## Written task
Rewrite the rows below with "menu" substituted for "dropdown", keeping every other word unchanged and leaving out the pictures.

## Data extract
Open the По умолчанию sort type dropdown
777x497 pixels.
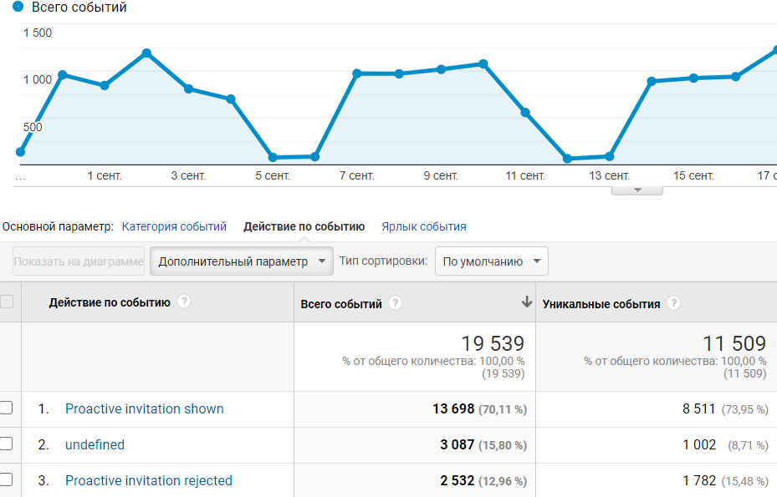pyautogui.click(x=492, y=261)
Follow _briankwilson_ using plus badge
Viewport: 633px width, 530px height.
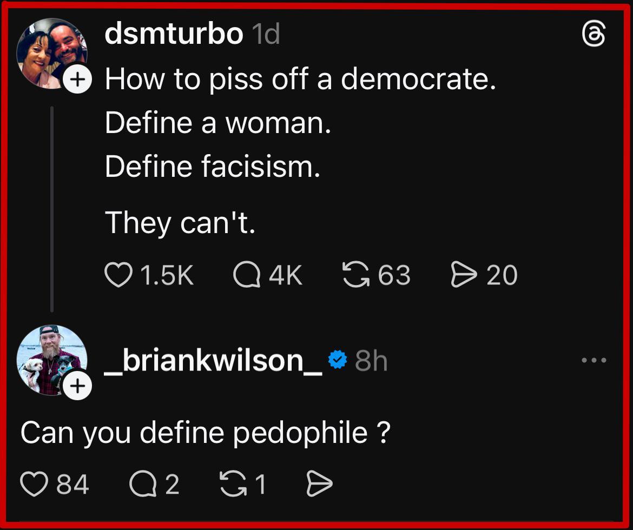tap(78, 386)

## Exercise result
Open the По умолчанию sort type menu
777x497 pixels.
pyautogui.click(x=492, y=261)
Follow _briankwilson_ using plus badge
Viewport: 633px width, 530px height.
tap(78, 386)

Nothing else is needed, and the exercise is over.